À l’heure de la multiplication des discours nationalistes en Chine, il m’apparait cependant important d’y introduire des travaux comme ceux de Frédéric Keck, et cela pour au moins trois raisons :
- Ils proposent des clés d’explication scientifiques, rationnelles, qui permettent de dépasser les jugements de valeur, de rendre compte de la complexité de la situation tout en faisant appel à nos capacités d’imagination.
- Ils remettent en cause la notion de classement ainsi que les indicateurs économiques utilisés habituellement pour calculer les performances des uns et des autres dans la gestion de la pandémie.
- Ils pointent du doigt la différence entre « sentinelle » et « lanceur d’alerte » et soulignent à cet égard l’insuffisance de Wuhan en tant que « sentinelle » : le seul développement technologique (comme le laboratoire P4 par exemple) n’est pas propice à la gestion de la pandémie actuelle s’il ne s’accompagne pas de l’existence d’un espace public.
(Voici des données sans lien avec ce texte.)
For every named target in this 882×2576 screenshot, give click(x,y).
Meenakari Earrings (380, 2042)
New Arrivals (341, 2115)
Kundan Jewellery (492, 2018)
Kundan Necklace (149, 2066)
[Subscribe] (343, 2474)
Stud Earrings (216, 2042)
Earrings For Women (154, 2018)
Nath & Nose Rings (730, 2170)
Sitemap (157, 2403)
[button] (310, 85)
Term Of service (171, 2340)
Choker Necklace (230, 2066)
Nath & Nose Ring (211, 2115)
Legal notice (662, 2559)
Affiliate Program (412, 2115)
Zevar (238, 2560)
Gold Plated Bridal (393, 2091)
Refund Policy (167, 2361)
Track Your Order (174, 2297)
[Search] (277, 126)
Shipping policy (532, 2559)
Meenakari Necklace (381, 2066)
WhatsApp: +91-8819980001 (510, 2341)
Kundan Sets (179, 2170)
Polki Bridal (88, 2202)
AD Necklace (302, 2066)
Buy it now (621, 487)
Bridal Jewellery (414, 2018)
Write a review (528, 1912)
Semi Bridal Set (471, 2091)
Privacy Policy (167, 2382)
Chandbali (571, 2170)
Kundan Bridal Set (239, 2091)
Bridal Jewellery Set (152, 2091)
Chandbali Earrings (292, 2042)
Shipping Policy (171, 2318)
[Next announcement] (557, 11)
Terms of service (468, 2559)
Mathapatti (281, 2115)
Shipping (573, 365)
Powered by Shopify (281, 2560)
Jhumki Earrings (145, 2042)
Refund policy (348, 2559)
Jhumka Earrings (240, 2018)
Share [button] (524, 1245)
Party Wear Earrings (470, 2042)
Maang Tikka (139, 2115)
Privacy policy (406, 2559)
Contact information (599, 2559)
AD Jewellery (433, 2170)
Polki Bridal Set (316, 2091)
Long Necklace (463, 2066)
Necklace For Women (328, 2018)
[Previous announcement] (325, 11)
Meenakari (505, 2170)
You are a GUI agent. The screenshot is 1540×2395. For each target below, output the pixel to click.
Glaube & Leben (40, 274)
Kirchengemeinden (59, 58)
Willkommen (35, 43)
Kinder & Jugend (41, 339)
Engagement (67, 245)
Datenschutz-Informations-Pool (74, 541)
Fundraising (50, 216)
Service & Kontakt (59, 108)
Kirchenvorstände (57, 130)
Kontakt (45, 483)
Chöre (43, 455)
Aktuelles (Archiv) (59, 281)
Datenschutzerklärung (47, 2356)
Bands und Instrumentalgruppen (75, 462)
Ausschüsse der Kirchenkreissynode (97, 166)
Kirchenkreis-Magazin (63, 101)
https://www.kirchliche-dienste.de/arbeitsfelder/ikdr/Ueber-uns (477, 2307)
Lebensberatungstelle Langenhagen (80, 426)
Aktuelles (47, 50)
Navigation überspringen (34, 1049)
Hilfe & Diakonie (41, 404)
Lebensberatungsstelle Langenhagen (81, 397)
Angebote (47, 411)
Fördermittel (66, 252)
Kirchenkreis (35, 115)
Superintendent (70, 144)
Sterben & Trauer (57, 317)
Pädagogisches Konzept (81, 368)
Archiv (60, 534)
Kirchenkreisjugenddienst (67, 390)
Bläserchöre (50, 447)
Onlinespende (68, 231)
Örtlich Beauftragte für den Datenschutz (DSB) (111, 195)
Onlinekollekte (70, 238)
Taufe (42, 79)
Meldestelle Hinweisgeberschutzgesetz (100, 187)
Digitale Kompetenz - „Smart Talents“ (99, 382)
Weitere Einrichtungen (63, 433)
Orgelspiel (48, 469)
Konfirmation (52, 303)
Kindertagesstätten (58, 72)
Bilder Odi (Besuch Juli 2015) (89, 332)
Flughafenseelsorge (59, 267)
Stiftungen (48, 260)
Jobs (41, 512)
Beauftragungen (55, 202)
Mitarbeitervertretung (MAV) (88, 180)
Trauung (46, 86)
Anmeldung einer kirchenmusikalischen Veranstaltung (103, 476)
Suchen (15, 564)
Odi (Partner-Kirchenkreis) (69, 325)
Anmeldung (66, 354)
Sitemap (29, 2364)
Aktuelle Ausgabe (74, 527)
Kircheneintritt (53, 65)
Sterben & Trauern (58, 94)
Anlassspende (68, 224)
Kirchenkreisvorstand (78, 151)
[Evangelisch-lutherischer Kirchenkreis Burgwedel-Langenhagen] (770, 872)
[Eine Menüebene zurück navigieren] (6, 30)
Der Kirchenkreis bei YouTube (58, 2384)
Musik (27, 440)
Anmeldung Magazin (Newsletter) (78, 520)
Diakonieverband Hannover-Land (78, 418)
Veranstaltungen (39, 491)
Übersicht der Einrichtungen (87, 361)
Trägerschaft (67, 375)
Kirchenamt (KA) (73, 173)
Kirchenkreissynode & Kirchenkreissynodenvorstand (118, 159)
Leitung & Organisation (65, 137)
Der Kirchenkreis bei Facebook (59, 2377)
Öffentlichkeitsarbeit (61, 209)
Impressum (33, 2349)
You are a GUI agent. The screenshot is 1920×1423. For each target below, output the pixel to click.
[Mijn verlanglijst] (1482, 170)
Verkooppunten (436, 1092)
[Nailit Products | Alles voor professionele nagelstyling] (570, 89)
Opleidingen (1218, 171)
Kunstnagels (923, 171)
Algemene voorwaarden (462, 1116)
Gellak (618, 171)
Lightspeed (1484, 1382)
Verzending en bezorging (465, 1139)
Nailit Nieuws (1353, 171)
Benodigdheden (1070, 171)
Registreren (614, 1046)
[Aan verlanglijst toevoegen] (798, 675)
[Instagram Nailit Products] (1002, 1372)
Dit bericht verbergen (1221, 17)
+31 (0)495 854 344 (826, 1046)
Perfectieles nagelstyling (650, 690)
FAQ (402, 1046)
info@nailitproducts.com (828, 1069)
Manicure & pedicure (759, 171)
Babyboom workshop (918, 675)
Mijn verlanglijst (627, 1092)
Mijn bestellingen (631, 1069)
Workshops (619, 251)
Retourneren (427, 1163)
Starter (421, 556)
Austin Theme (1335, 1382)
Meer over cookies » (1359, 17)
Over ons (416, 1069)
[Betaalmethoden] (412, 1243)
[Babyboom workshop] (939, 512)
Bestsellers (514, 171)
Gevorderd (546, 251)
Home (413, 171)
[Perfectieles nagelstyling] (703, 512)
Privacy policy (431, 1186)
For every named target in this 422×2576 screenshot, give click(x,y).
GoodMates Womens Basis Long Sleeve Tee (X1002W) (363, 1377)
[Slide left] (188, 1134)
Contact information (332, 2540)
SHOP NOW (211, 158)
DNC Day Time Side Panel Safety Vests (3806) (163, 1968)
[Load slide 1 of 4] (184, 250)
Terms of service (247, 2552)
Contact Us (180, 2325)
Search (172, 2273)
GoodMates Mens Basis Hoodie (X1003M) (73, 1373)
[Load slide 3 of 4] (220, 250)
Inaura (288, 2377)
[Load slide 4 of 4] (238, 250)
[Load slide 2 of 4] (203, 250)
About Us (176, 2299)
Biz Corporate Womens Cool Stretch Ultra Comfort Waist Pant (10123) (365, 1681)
De tels travaux mériteraient certainement des analyses plus attentives et plus développées que je n’ai pu le faire ici. Ils mériteraient aussi sans doute de dialoguer avec des réflexions faites ailleurs, dans d’autres traditions de pensée et de raisonnement où par exemple – comme c’est notamment le cas dans la pensée chinoise – l’importance accordée au dualisme (ici entre le pastoral et la chasse, entre la sentinelle et le lanceur d’alerte) est moindre, par rapport à un travail de mise en relation, d’association,des principes et des éléments de connaissance.
Notes
1
Frédéric Keck, « Asian Tigers and the Chinese Dragon. Competition and Collaboration between Sentinels of Pandemics from SARS to Covid-19 », Centaurus, à paraître.
2
Li Wenliang est un médecin chinois qui a alerté, avant l’annonce du gouvernement chinois du Covid-19, ses collègues médecins sur le virus dont sont atteints plusieurs patients de son hôpital à Wuhan. Li a été arrêté ensuite par la police pour « perturbation de l’ordre social ». Le 6 février 2020, Li est décédé du coronavirus.
Bibliographie
Frédéric Keck, « Nous n’avons pas l’imaginaire pour comprendre ce qui nous arrive », interview par Catherine Portevin, Philosophie magazine, mise en ligne le 21 mars 2020.
Frédéric Keck, « Asian Tigers and the Chinese Dragon. Competition and Collaboration between Sentinels of Pandemics from SARS to Covid-19 », Centaurus, à paraître.
Ian Johnson, « China Bought the West Time. The West Squandered It », The New Yorker Times, mise en ligne le 13 mars 2020.
« 专访法国人类学家凯克:从动物的视角理解病毒与防疫 », l’interview réalisé par Nan Nan et Ye Wei, publié sur le site thepaper.cn, mise en ligne 13 mai 2020.